Bahwa Allah SWT memerintahkan Nabi Muhamad SAW untuk melepaskan umat manusia dari belenggu-belenggu dan kekuatan tirani lainnya. Dalam pandangan Hassan Hanafi, dikatakan bahwa Islam adalah agama protes, oposisi, dan revolusi. Islam mempunyai makna ganda, yaitu Islam sebagai ketundukan, yang diberlakukan oleh kekuatan politik kelas atas, dan Islam sebagai revolusi, yang diberlakukan oleh mayoritas yang tidak berkuasa dan kelas miskin. Ketika Islam dilihat sebagai upaya pembebasan manusia, pendidikan dalam Islam sebagai proses demokratis dan dialogis, serta transfer nilai-nilai keislaman, yakni tauhid.

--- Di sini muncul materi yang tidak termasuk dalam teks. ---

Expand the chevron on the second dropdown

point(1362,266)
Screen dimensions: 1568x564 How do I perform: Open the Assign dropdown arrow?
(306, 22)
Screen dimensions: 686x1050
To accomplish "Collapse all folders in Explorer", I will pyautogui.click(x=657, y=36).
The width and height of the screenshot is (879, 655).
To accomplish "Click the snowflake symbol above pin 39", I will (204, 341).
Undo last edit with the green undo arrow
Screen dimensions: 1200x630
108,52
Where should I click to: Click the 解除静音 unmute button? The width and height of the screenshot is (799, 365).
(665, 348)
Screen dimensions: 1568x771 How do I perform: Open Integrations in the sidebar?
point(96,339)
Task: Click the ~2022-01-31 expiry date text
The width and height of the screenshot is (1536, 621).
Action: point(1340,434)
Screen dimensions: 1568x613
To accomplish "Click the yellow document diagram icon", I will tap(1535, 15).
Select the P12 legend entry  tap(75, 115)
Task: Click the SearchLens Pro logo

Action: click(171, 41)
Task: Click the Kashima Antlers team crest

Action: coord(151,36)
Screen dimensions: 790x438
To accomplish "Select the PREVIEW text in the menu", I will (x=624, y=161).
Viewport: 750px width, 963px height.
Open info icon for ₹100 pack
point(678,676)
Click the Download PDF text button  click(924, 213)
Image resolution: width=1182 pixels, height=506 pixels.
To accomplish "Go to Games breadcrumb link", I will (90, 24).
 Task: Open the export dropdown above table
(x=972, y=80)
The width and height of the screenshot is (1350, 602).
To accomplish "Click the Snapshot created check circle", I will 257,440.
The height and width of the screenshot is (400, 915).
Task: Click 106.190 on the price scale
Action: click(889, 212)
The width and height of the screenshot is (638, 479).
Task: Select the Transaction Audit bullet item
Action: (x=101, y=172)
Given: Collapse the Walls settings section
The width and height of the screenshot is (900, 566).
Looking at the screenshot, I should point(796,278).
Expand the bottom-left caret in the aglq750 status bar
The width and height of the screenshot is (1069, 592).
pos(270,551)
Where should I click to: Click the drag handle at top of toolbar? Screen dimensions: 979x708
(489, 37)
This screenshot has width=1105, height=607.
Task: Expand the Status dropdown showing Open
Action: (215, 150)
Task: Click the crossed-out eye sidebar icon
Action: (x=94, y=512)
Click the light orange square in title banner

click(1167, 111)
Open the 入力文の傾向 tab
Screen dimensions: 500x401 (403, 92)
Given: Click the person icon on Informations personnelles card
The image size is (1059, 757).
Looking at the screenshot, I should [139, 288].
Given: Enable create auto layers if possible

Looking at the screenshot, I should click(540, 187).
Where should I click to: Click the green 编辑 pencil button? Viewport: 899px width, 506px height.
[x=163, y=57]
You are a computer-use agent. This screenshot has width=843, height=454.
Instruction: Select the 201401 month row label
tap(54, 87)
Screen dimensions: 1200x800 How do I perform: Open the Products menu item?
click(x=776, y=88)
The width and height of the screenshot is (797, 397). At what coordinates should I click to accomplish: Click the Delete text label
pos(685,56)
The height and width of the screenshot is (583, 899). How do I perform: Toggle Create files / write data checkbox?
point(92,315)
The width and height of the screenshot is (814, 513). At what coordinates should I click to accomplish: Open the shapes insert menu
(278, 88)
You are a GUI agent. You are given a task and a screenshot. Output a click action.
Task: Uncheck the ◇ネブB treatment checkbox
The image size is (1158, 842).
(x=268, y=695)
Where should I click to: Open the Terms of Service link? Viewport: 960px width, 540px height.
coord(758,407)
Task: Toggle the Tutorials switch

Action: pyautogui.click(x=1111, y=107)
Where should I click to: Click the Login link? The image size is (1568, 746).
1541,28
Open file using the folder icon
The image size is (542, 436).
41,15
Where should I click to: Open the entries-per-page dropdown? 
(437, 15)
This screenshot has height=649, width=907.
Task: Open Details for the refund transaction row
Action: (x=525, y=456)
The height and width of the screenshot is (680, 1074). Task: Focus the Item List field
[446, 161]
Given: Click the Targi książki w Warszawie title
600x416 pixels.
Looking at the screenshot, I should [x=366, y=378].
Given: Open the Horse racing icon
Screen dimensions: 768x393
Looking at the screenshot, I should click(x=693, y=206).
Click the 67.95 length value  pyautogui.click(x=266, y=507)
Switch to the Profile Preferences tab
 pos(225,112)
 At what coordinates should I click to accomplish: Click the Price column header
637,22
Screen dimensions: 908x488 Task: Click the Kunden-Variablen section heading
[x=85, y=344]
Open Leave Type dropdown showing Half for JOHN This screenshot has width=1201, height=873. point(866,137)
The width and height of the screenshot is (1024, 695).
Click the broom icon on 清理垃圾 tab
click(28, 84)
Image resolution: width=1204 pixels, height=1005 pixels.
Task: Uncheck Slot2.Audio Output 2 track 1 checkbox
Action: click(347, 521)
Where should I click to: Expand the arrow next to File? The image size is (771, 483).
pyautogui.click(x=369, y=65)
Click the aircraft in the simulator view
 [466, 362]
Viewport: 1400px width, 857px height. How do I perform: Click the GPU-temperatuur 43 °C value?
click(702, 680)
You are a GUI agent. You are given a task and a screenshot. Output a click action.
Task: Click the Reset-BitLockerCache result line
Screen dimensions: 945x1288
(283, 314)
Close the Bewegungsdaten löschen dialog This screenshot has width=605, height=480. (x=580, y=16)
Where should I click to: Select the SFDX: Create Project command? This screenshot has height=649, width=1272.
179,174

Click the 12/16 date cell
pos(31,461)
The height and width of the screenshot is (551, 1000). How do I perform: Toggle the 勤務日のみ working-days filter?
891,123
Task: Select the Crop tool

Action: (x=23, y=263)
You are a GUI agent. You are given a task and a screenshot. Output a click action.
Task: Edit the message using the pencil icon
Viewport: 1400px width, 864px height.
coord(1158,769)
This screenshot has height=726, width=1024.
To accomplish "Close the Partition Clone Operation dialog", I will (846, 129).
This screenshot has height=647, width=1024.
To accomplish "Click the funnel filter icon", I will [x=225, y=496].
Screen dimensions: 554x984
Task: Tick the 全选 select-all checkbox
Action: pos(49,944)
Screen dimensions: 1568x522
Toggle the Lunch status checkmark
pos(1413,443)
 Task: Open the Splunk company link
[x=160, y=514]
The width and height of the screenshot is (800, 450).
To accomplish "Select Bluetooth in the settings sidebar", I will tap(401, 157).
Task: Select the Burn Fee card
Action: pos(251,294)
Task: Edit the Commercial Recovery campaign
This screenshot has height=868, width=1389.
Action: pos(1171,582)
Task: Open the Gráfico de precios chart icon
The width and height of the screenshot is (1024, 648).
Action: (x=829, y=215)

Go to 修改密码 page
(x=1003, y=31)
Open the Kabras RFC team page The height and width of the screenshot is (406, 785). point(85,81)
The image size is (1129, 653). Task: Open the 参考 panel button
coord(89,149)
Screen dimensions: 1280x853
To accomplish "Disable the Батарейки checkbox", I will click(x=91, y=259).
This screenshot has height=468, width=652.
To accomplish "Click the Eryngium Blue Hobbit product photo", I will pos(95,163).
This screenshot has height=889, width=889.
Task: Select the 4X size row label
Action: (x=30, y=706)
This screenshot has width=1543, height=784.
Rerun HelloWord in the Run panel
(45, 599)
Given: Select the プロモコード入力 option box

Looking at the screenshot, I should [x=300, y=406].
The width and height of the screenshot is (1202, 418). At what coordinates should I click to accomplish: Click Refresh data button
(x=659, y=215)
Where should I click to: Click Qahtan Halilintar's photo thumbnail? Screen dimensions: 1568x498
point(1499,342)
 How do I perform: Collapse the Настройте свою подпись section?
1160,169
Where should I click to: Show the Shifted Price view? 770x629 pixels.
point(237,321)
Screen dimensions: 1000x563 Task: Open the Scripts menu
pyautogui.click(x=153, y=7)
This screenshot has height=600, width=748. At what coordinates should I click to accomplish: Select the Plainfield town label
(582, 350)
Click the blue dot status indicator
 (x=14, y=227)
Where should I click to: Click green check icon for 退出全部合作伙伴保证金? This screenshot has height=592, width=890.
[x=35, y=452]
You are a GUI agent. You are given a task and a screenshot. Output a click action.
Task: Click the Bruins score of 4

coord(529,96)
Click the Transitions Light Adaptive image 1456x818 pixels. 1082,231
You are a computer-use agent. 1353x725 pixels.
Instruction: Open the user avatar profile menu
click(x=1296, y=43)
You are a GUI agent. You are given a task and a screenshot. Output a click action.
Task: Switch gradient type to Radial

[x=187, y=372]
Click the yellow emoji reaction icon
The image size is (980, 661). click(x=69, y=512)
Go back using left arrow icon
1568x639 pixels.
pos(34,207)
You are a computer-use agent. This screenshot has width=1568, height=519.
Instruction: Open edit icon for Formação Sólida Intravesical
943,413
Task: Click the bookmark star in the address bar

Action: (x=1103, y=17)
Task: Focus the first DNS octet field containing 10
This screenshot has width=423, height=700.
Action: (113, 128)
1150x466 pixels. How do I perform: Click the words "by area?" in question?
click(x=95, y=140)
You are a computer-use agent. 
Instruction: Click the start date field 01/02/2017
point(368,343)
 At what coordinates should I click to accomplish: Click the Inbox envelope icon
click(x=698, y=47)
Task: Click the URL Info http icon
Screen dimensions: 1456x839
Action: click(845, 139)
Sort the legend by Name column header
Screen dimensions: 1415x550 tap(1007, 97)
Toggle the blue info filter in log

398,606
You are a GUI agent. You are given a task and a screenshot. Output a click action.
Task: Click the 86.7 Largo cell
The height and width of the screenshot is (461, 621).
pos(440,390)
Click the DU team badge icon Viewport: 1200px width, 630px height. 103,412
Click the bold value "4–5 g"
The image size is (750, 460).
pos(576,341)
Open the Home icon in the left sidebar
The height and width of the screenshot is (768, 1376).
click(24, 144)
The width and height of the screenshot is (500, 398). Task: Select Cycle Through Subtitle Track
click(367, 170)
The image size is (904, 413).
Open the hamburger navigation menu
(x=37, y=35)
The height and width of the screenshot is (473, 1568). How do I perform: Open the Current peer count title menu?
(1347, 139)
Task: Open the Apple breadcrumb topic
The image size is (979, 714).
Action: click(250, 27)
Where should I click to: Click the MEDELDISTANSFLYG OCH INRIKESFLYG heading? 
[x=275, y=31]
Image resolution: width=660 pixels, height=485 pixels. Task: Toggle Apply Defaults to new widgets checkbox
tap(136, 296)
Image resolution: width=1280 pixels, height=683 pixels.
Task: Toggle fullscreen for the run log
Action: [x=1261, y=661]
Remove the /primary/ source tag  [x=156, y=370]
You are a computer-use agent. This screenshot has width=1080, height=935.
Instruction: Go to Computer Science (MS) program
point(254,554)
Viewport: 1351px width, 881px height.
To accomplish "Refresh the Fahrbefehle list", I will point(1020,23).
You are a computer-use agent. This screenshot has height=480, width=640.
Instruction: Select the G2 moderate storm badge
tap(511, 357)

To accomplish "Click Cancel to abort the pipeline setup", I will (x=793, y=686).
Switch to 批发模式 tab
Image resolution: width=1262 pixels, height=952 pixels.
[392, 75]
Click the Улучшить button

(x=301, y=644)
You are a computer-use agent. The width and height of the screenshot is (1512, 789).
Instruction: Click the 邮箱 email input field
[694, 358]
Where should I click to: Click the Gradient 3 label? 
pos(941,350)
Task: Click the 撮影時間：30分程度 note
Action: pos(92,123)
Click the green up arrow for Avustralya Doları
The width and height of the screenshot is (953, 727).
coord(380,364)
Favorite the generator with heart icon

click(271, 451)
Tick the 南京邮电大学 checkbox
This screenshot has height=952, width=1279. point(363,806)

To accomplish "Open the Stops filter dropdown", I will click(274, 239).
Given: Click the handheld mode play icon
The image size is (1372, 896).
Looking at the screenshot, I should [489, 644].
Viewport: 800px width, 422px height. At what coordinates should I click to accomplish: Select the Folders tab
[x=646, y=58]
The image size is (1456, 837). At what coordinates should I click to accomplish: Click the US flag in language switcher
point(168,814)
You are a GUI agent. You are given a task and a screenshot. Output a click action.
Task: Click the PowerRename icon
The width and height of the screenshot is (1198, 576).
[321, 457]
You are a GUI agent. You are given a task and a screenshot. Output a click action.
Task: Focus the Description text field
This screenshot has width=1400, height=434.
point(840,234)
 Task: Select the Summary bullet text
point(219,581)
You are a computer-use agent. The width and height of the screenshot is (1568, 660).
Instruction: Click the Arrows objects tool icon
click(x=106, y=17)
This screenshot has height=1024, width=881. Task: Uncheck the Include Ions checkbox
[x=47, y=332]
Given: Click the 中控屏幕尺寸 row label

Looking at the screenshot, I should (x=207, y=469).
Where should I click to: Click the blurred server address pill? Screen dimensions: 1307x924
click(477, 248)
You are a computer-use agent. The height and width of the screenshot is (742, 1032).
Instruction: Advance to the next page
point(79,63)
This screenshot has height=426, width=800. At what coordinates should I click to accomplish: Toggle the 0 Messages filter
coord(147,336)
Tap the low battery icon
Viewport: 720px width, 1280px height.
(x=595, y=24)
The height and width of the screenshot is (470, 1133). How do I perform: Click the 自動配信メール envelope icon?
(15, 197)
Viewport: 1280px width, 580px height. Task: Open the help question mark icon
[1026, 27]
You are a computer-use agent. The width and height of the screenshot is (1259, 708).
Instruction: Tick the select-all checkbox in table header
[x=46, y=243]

Kembali pada program Merdeka Belajar – Kampus Merdeka, ndak perlu repot-repot bertanya kepada Mas Menteri maunya yang bagaimana? Lah wong anak didik itu subjek, kalau ketemuan sama beliau, maka kitalah, anak didiklah yang menyampaikan maunya bagaimana?
Gini deh, pertanyaan saya, yakin nih merdeka belajar?